A Tennessee woman convicted of shooting a homeless man who asked her to move her Porsche in Nashville’s iconic Music Row got off without any prison time and was sentenced instead to less than a year of probation.
Katie Quackenbush, a 32-year-old mom-of-four, on Thursday was handed a sentence of 11 months and 29 days of probation on a reckless endangerment conviction stemming from the 2017 shooting of Gerald Melton, according to The Tennessean.
Quackenbush, who lived in Nashville at the time of the incident but has since relocated to Texas, will be allowed to serve her sentence at her new place of residence.
“This has been the worst experience of my life, but I’m grateful that I had it, because it has changed me so dramatically to the core,” Quackenbush said at her sentencing. “Sometimes hard lessons are the best lessons.”
On Aug.26, 2017, Melton, then age 54, was sleeping on a sidewalk in Music Row when he was awakened by loud music and exhaust fumes coming from Quackenbush’s Porsche SUV, according to the Metro Nashville Police Department.

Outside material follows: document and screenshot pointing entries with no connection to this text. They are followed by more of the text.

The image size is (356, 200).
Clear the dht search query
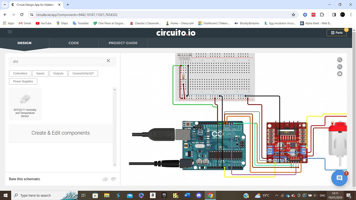108,61
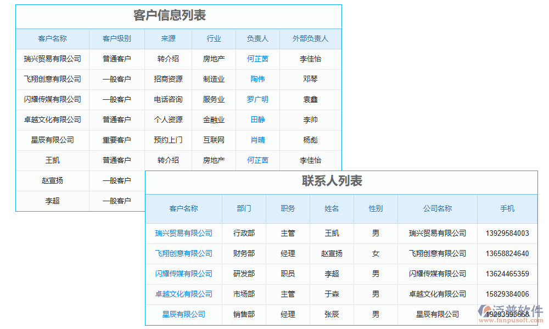Image resolution: width=549 pixels, height=329 pixels.
Task: Open 星辰有限公司 contact details
Action: 184,314
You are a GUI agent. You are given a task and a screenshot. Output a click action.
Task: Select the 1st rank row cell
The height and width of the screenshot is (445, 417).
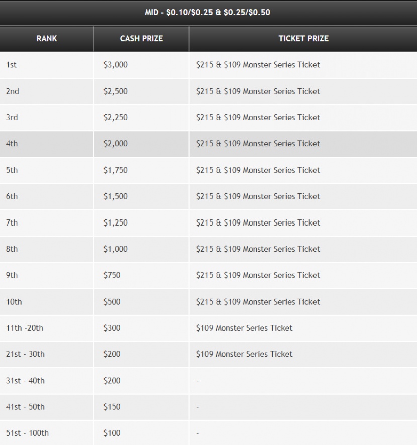coord(47,65)
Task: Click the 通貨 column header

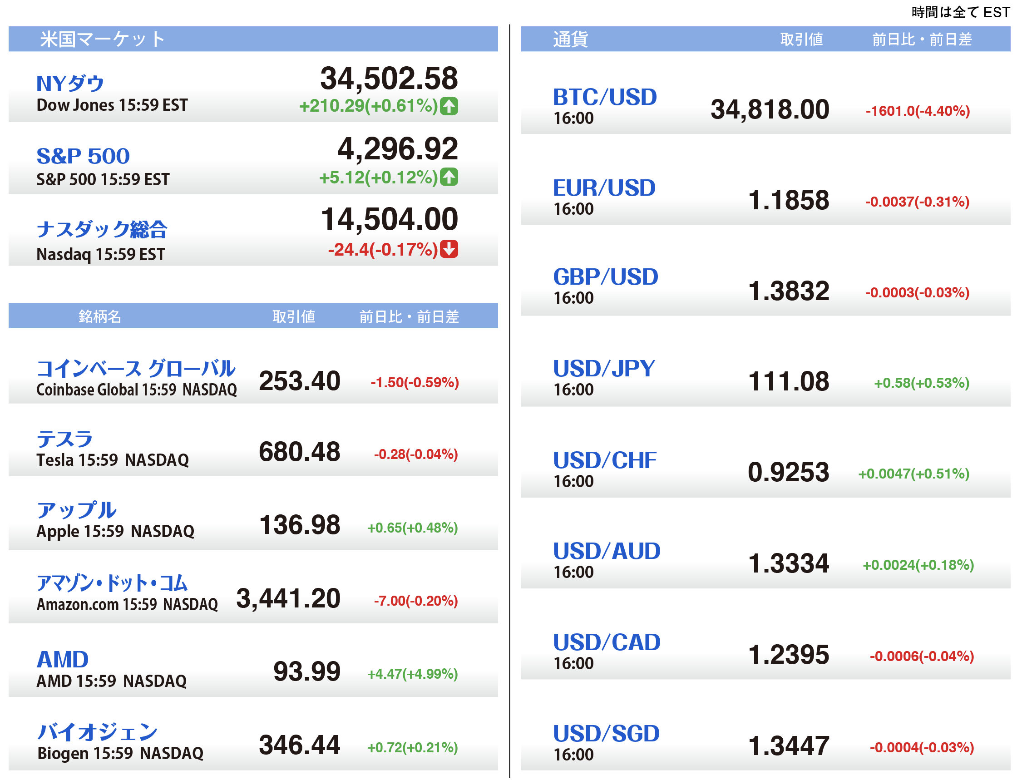Action: (x=570, y=39)
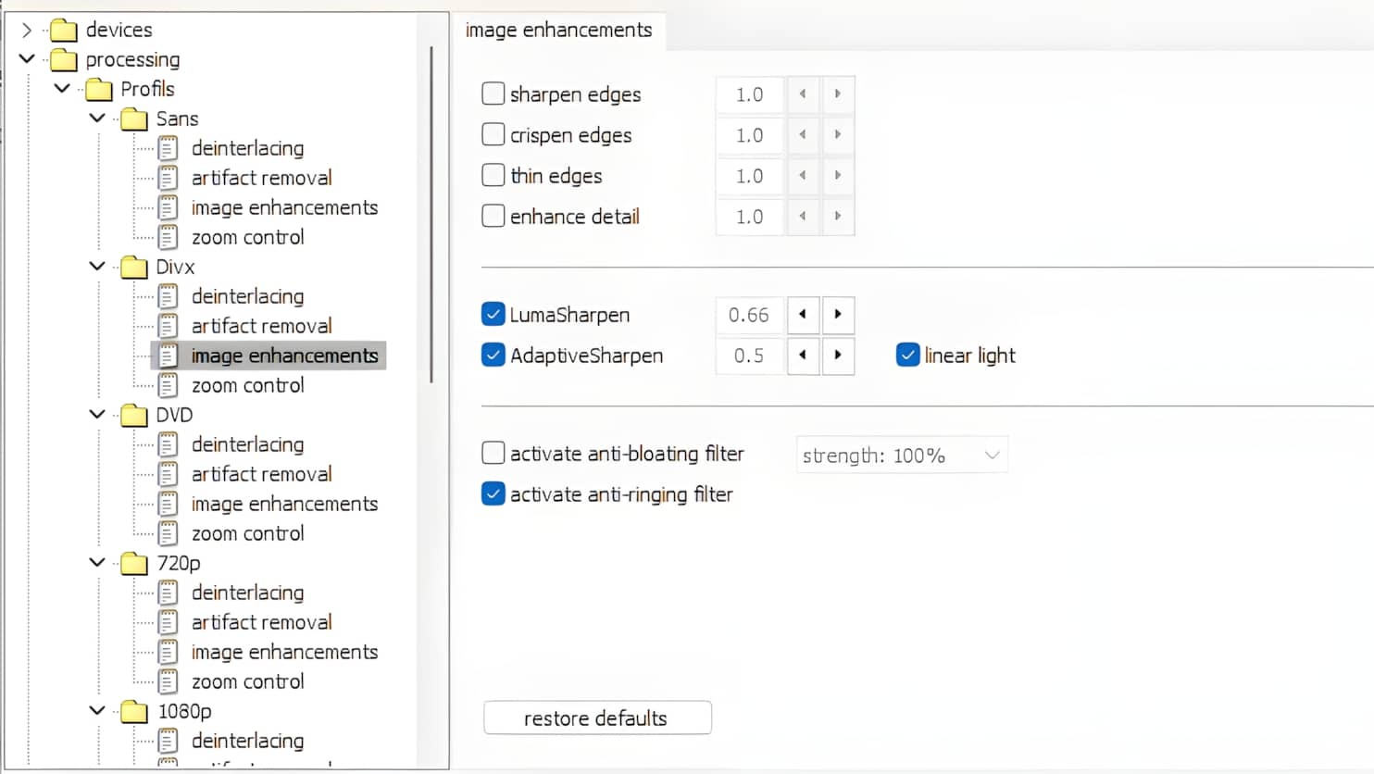Click document icon beside DVD artifact removal
The image size is (1374, 774).
coord(168,474)
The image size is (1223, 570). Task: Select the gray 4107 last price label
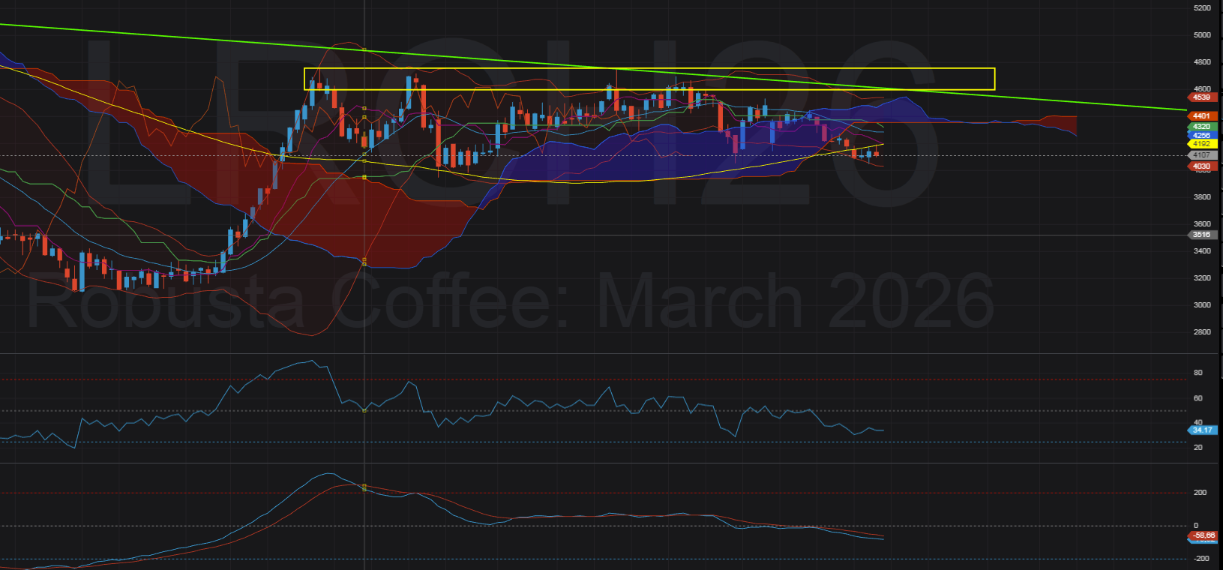[1201, 155]
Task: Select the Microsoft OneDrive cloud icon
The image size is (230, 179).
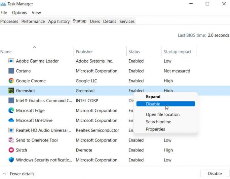Action: (x=11, y=120)
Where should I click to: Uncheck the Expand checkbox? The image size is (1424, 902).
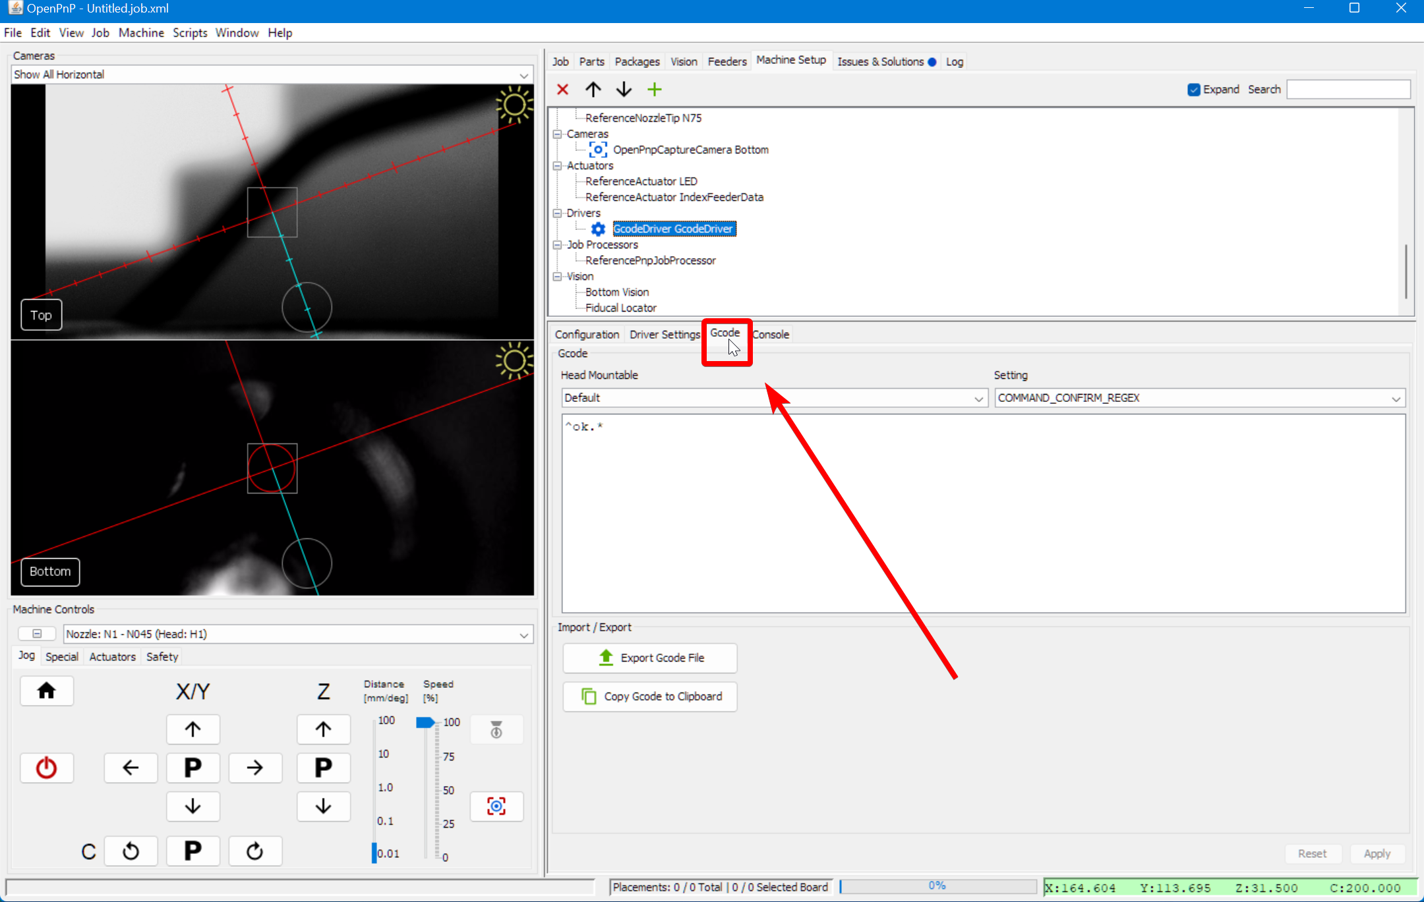[1193, 90]
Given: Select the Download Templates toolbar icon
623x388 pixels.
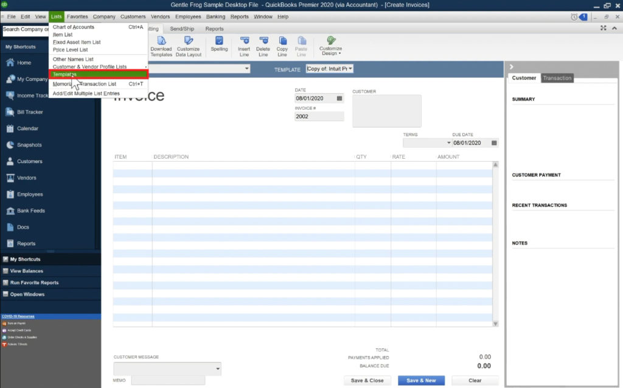Looking at the screenshot, I should click(x=161, y=45).
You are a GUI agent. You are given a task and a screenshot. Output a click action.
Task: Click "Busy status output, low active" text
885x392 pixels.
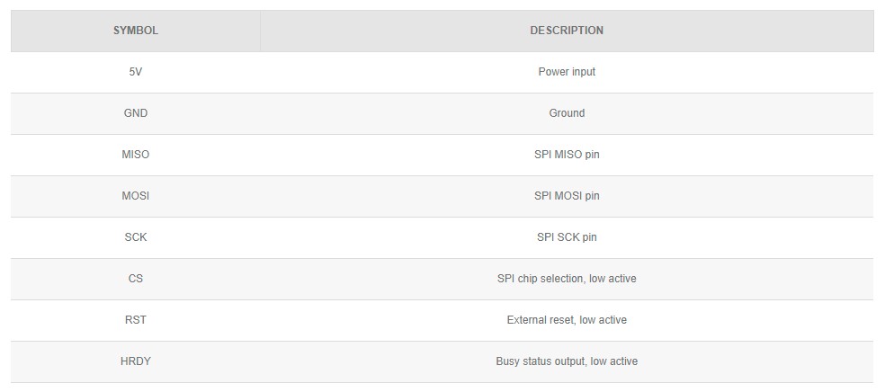567,361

Melton and Quackenbush got into a heated argument, during which the woman allegedly asked the man if he “wanted to die tonight.”
Melton testified in court that he was walking away when Quackenbush exited her car and fired two shots, striking him in the abdomen.
Quackenbush then got back in her Porsche and drove with a passenger to a Taco Bell before heading home. Neither she nor her companion initially reported the shooting to the police.
Melton survived the shooting but required three surgeries, prosecutors said.
Quackenbush was arrested and indicted on charges of attempted first-degree murder and aggravated assault with a deadly weapon.
At her trial in April, a jury found Quackenbush guilty of the lesser charge of reckless endangerment — a misdemeanor — after she testified that she fired the gun in self-defense to scare Melton.
Quackenbush’s father, who is an attorney in Texas, previously claimed that Melton threatened to kill his daughter if she did not lower the volume on her radio.
“My daughter told him, ‘I have a gun. Get the (expletive) away from me,’” Jesse Quackenbush told the television station Fox 17. “She pulled off one round as a means of warning, not intending to hit him or kill him. She thought she pointed far enough away from him to just scare him away, and he kept coming and she shot another round.”
At the sentencing last Thursday, prosecutors questioned Quackenbush’s claim that she was afraid of Melton, saying that an eyewitness heard the woman say that she was not frightened of the man and did not take his words seriously.
Assistant District Attorney Amy Hunter also brought up Quackenbush’s disturbing history of making threats against others. In one instance, the woman admitted to threatening to hit a baby with a brick.
In another case, Quackenbush poured water on a woman in a restaurant.
When given a chance to speak during the hearing, Quackenbush apologized to Melton for her actions — but also sought to present herself as a victim, claiming that she’s been ridiculed, has received death threats and struggled to find work.
“Millions of people were making fun of me online,” she lamented. “I was convicted by the community before trial.”